(Excerpts from a dataset)
=== Section Start ===

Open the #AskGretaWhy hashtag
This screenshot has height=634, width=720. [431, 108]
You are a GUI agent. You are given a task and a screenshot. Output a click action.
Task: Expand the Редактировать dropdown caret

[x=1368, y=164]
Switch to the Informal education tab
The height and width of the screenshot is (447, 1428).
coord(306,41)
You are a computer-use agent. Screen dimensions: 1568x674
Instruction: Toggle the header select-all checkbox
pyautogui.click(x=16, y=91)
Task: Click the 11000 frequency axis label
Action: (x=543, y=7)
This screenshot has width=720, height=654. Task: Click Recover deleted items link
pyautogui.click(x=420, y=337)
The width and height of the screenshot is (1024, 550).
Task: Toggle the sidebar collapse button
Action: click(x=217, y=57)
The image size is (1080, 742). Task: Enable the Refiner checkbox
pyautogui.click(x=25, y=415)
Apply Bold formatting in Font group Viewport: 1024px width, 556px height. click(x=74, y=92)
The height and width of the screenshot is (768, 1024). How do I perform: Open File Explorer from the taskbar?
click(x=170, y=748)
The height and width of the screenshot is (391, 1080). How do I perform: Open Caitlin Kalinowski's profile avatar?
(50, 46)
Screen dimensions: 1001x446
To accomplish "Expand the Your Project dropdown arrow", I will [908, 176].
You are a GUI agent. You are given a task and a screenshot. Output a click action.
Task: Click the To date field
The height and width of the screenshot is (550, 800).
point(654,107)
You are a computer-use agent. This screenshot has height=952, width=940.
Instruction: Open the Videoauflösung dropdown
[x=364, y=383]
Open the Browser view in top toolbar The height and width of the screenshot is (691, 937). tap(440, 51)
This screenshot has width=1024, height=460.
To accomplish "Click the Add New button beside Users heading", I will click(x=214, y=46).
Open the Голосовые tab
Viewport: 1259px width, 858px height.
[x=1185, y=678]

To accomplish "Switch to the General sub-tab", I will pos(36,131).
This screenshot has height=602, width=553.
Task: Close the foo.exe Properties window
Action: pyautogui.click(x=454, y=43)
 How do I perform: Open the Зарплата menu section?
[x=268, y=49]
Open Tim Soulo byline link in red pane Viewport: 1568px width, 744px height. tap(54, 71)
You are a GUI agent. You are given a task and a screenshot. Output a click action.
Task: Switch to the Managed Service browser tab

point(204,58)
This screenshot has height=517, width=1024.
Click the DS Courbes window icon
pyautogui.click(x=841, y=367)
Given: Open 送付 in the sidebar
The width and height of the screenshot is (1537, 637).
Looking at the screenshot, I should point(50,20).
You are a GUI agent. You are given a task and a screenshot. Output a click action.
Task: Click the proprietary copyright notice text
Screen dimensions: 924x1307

=== Section End ===

Work item: Quote the data above verbatim from its first line to the line that includes "You are a computer-use agent. Screen", with both boundary lines retained.

Your response:
Open the #AskGretaWhy hashtag
This screenshot has height=634, width=720. [431, 108]
You are a GUI agent. You are given a task and a screenshot. Output a click action.
Task: Expand the Редактировать dropdown caret

[x=1368, y=164]
Switch to the Informal education tab
The height and width of the screenshot is (447, 1428).
coord(306,41)
You are a computer-use agent. Screen dimensions: 1568x674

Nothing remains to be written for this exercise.